Quote the data word for word, starting with the line that contains "You are a GUI" and going on through the line that contains "This screenshot has", with both of those lines included.

-- Start of DATA ROWS --

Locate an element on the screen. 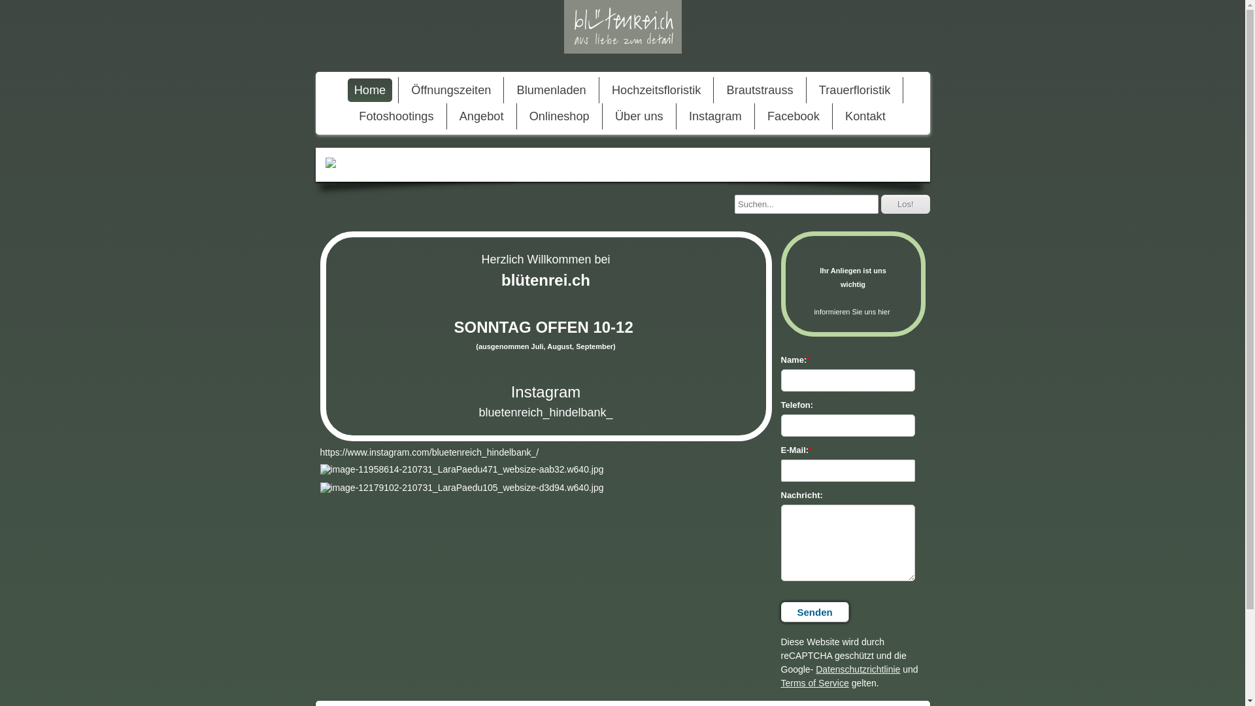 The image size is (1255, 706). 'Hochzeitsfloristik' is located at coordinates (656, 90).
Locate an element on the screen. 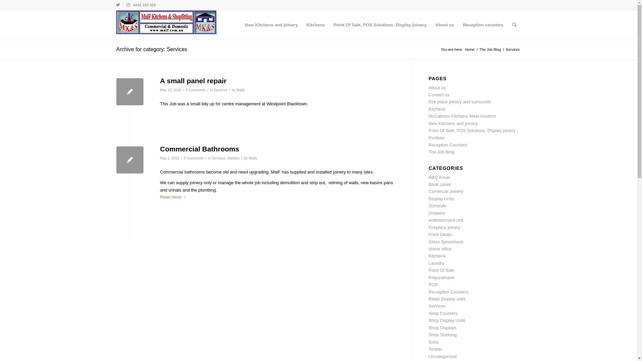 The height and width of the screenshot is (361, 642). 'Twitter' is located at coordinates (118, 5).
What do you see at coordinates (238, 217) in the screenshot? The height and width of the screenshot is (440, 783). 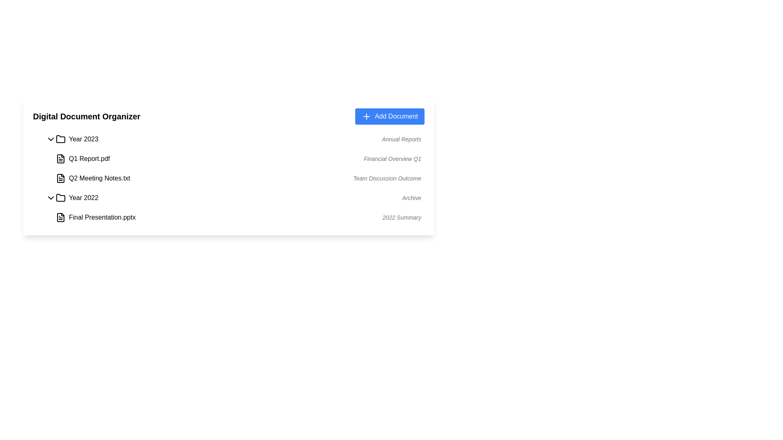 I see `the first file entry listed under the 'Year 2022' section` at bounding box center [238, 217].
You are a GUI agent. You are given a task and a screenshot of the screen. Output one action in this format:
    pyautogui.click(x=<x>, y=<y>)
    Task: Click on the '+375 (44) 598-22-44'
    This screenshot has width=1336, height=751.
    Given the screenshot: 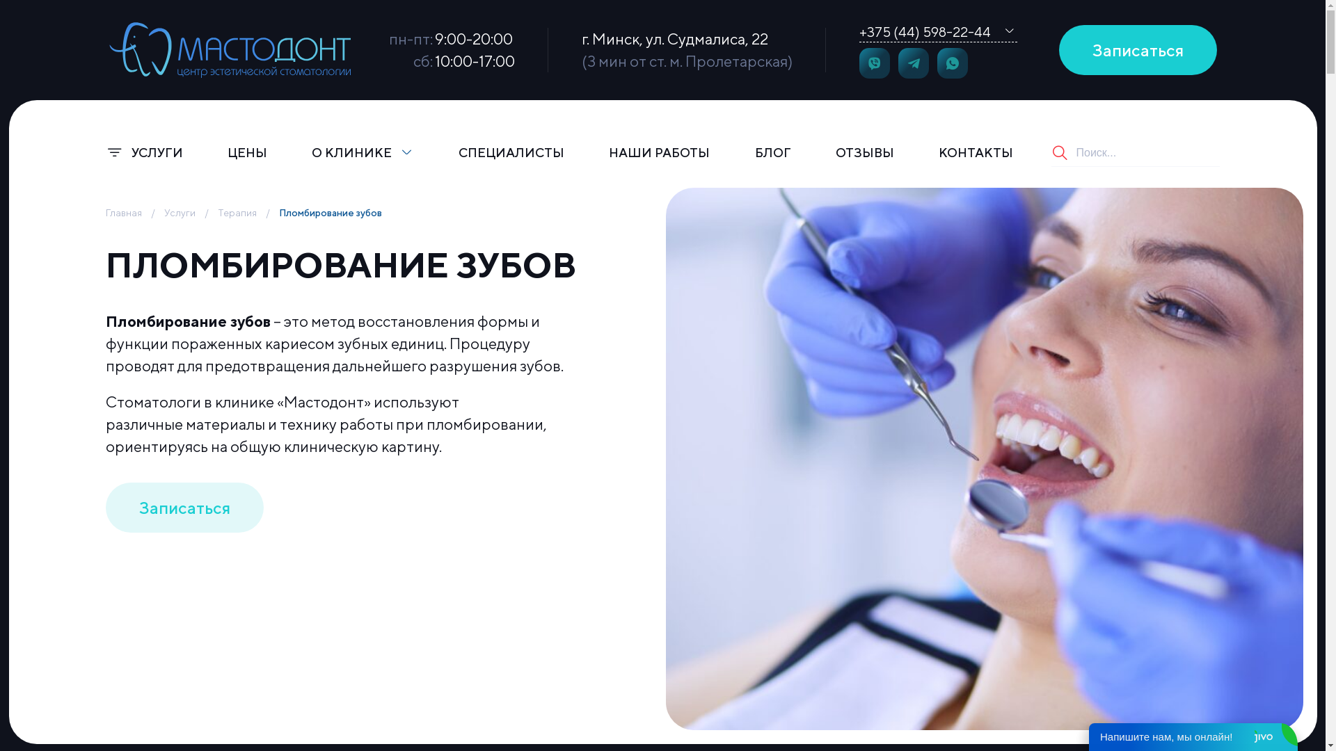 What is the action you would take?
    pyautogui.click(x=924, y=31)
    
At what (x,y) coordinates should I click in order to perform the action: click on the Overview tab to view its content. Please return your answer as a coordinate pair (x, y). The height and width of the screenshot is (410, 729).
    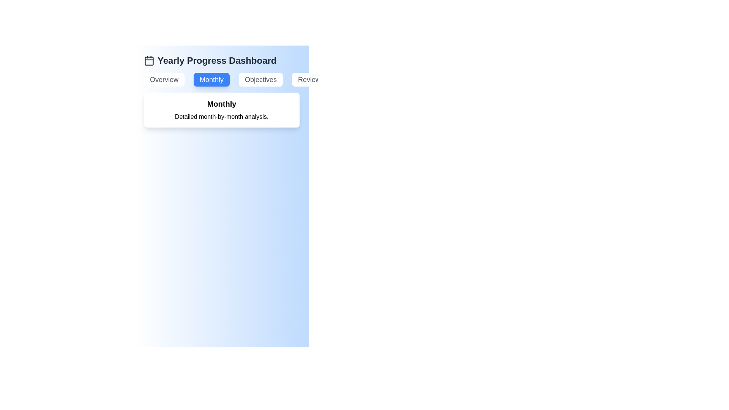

-- End of DATA ROWS --

RESULT OF THE EXERCISE:
You are a GUI agent. You are given a task and a screenshot of the screen. Output one action in this format:
    pyautogui.click(x=<x>, y=<y>)
    Task: Click on the '+375 (44) 598-22-44'
    This screenshot has width=1336, height=751.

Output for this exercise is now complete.